Problem description
Reproduce the following lines verbatim, starting at the line that contains "on calendar-day: 30." and stopping after the line that contains "(216, 636).".

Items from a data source
****************************************

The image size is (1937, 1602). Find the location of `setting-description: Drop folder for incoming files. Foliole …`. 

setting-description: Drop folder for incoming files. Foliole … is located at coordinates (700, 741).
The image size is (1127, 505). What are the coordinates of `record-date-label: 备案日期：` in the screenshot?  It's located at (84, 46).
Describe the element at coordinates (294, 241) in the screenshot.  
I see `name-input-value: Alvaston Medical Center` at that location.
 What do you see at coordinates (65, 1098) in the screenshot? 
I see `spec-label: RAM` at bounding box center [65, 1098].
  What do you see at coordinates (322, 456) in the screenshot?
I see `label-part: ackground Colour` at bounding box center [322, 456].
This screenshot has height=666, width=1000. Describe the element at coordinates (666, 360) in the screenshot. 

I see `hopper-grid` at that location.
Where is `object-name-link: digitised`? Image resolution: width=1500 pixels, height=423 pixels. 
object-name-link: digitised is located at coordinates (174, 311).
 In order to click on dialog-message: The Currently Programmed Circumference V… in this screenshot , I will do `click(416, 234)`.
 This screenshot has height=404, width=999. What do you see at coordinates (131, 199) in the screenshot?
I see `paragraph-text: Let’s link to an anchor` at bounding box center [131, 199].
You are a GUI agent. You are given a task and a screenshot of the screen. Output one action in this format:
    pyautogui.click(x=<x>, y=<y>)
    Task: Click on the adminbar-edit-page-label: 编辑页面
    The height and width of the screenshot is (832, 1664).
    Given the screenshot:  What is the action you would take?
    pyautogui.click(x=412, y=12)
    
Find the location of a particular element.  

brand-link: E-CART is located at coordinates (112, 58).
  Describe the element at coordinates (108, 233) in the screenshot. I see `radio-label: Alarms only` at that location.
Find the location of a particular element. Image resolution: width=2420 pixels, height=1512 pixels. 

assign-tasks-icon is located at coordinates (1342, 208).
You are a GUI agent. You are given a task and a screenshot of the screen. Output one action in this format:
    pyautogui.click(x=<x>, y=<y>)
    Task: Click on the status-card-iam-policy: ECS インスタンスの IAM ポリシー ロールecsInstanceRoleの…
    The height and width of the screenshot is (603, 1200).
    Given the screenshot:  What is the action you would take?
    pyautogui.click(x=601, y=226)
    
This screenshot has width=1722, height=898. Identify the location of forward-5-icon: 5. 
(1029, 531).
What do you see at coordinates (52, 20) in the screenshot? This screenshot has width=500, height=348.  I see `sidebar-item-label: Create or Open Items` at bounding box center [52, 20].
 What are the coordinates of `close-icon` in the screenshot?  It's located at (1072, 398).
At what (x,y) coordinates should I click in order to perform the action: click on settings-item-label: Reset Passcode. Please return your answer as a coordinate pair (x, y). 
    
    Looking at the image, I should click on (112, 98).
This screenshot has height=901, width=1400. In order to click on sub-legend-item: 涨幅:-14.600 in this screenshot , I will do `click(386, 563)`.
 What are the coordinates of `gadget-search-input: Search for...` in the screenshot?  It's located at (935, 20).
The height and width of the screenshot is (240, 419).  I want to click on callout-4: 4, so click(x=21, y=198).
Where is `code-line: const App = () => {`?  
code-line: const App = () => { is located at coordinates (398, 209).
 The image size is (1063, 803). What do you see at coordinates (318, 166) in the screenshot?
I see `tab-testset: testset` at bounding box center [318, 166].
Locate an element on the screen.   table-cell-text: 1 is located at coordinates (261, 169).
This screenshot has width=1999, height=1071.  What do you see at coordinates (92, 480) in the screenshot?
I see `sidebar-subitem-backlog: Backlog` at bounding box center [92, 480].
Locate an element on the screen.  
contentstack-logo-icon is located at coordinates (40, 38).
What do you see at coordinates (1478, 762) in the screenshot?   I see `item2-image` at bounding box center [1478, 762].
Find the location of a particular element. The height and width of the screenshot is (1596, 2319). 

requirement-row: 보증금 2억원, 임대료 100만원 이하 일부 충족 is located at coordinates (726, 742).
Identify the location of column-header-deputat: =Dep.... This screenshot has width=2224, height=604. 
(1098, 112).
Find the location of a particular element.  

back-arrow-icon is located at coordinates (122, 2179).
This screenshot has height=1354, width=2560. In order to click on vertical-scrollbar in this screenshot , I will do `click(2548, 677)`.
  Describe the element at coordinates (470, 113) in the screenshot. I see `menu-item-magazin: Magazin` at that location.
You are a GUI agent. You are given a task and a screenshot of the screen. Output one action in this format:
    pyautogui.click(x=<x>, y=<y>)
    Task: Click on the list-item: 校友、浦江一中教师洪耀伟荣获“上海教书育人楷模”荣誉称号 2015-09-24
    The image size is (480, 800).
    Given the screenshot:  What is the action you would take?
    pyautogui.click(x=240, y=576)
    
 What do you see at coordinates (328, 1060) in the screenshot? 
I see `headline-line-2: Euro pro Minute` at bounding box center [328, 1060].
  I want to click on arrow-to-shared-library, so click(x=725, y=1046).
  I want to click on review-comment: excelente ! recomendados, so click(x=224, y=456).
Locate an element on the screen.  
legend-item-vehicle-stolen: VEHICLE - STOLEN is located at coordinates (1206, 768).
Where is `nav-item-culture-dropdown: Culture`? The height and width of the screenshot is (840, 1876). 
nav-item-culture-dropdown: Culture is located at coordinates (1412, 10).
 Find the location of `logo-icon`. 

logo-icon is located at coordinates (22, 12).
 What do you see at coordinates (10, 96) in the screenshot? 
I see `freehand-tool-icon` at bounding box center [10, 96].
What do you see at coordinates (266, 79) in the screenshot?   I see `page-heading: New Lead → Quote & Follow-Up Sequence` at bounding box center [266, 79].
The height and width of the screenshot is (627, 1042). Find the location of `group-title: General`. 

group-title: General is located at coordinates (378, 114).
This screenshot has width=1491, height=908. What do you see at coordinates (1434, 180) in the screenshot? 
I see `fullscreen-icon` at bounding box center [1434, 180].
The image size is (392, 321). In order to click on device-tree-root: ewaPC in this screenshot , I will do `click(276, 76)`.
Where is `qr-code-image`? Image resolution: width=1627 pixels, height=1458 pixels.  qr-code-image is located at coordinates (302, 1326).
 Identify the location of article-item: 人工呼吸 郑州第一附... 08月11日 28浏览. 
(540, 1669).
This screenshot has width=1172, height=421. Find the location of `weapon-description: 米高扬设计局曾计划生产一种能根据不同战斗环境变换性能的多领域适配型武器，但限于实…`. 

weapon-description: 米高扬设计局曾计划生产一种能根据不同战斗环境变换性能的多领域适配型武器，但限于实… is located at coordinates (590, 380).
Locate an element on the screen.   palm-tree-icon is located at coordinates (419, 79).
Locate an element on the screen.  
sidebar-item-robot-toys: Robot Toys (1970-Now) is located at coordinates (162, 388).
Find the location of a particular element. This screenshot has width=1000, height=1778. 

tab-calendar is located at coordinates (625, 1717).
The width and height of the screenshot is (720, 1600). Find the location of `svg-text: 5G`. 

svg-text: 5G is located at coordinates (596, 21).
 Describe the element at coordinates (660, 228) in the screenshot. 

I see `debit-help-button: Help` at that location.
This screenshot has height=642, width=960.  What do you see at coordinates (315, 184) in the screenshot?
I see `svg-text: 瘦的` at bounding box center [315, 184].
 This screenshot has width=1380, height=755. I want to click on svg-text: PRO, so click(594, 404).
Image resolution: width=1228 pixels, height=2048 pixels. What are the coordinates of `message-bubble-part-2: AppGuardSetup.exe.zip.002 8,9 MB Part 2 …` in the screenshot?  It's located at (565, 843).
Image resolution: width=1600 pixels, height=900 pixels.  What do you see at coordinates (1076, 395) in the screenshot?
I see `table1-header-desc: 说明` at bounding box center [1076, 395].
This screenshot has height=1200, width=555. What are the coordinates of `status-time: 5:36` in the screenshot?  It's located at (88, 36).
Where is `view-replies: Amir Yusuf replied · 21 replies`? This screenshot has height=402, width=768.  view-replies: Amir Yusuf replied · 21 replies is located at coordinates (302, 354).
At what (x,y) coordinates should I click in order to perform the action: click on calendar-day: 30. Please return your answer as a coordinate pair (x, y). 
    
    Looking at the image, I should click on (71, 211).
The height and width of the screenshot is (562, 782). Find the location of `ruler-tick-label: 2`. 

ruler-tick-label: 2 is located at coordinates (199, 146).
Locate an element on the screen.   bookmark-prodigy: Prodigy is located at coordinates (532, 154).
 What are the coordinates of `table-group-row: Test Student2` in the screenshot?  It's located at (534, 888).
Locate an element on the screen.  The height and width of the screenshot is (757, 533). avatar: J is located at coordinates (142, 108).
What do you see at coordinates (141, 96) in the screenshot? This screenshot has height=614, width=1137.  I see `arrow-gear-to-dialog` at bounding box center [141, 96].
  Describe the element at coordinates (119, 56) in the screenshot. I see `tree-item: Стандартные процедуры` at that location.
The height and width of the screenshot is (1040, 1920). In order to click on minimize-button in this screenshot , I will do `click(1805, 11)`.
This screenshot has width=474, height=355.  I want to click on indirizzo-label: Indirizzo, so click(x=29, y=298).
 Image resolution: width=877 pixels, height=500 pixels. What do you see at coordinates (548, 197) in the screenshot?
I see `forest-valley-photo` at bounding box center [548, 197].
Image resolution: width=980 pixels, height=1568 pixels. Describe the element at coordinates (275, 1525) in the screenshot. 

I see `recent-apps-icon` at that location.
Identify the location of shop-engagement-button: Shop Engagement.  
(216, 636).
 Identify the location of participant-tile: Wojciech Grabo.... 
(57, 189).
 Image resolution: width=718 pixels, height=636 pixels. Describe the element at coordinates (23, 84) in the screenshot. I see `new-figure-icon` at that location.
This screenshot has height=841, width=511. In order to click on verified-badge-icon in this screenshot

****************************************

The completed task
At what (x,y) coordinates should I click in order to perform the action: click on calendar-day: 30. Please return your answer as a coordinate pair (x, y). 
    
    Looking at the image, I should click on (71, 211).
The height and width of the screenshot is (562, 782). Find the location of `ruler-tick-label: 2`. 

ruler-tick-label: 2 is located at coordinates (199, 146).
Locate an element on the screen.   bookmark-prodigy: Prodigy is located at coordinates (532, 154).
 What are the coordinates of `table-group-row: Test Student2` in the screenshot?  It's located at (534, 888).
Locate an element on the screen.  The height and width of the screenshot is (757, 533). avatar: J is located at coordinates (142, 108).
What do you see at coordinates (141, 96) in the screenshot? This screenshot has height=614, width=1137.  I see `arrow-gear-to-dialog` at bounding box center [141, 96].
  Describe the element at coordinates (119, 56) in the screenshot. I see `tree-item: Стандартные процедуры` at that location.
The height and width of the screenshot is (1040, 1920). In order to click on minimize-button in this screenshot , I will do `click(1805, 11)`.
This screenshot has width=474, height=355.  I want to click on indirizzo-label: Indirizzo, so click(x=29, y=298).
 Image resolution: width=877 pixels, height=500 pixels. What do you see at coordinates (548, 197) in the screenshot?
I see `forest-valley-photo` at bounding box center [548, 197].
Image resolution: width=980 pixels, height=1568 pixels. Describe the element at coordinates (275, 1525) in the screenshot. 

I see `recent-apps-icon` at that location.
Identify the location of shop-engagement-button: Shop Engagement.  
(216, 636).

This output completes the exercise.